Saved entries

* * *

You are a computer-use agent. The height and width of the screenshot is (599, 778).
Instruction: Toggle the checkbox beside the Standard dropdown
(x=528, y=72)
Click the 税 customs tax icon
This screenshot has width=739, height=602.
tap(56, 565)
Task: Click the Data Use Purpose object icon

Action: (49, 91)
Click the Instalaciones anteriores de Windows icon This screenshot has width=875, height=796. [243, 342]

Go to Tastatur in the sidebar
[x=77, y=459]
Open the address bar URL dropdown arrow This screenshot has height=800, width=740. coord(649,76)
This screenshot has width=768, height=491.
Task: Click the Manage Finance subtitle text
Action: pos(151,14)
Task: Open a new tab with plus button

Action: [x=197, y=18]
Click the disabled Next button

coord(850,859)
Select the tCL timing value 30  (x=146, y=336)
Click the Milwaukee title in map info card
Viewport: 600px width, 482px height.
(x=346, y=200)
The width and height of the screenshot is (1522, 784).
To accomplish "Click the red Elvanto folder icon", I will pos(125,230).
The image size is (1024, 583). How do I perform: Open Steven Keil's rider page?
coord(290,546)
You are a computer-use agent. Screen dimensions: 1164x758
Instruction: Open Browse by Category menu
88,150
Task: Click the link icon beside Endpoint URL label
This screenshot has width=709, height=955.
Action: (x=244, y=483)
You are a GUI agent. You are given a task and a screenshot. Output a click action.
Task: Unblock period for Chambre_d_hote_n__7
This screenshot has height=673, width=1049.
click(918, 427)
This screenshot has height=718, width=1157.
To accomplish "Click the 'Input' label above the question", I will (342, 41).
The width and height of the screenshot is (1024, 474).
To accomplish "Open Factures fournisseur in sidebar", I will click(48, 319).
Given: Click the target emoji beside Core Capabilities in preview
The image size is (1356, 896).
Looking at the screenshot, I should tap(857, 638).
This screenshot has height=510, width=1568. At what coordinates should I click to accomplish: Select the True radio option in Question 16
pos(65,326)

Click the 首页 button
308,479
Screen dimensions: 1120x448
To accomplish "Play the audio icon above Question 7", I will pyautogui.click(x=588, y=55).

* * *

- Task prompt
Set down each record again, exactly as written.

- Response below
You are a computer-use agent. The height and width of the screenshot is (599, 778).
Instruction: Toggle the checkbox beside the Standard dropdown
(x=528, y=72)
Click the 税 customs tax icon
This screenshot has width=739, height=602.
tap(56, 565)
Task: Click the Data Use Purpose object icon

Action: (49, 91)
Click the Instalaciones anteriores de Windows icon This screenshot has width=875, height=796. [243, 342]

Go to Tastatur in the sidebar
[x=77, y=459]
Open the address bar URL dropdown arrow This screenshot has height=800, width=740. coord(649,76)
This screenshot has width=768, height=491.
Task: Click the Manage Finance subtitle text
Action: pos(151,14)
Task: Open a new tab with plus button

Action: [x=197, y=18]
Click the disabled Next button

coord(850,859)
Select the tCL timing value 30  (x=146, y=336)
Click the Milwaukee title in map info card
Viewport: 600px width, 482px height.
(x=346, y=200)
The width and height of the screenshot is (1522, 784).
To accomplish "Click the red Elvanto folder icon", I will pos(125,230).
The image size is (1024, 583). How do I perform: Open Steven Keil's rider page?
coord(290,546)
You are a computer-use agent. Screen dimensions: 1164x758
Instruction: Open Browse by Category menu
88,150
Task: Click the link icon beside Endpoint URL label
This screenshot has width=709, height=955.
Action: (x=244, y=483)
You are a GUI agent. You are given a task and a screenshot. Output a click action.
Task: Unblock period for Chambre_d_hote_n__7
This screenshot has height=673, width=1049.
click(918, 427)
This screenshot has height=718, width=1157.
To accomplish "Click the 'Input' label above the question", I will (342, 41).
The width and height of the screenshot is (1024, 474).
To accomplish "Open Factures fournisseur in sidebar", I will click(48, 319).
Given: Click the target emoji beside Core Capabilities in preview
The image size is (1356, 896).
Looking at the screenshot, I should tap(857, 638).
This screenshot has height=510, width=1568. At what coordinates should I click to accomplish: Select the True radio option in Question 16
pos(65,326)

Click the 首页 button
308,479
Screen dimensions: 1120x448
To accomplish "Play the audio icon above Question 7", I will pyautogui.click(x=588, y=55).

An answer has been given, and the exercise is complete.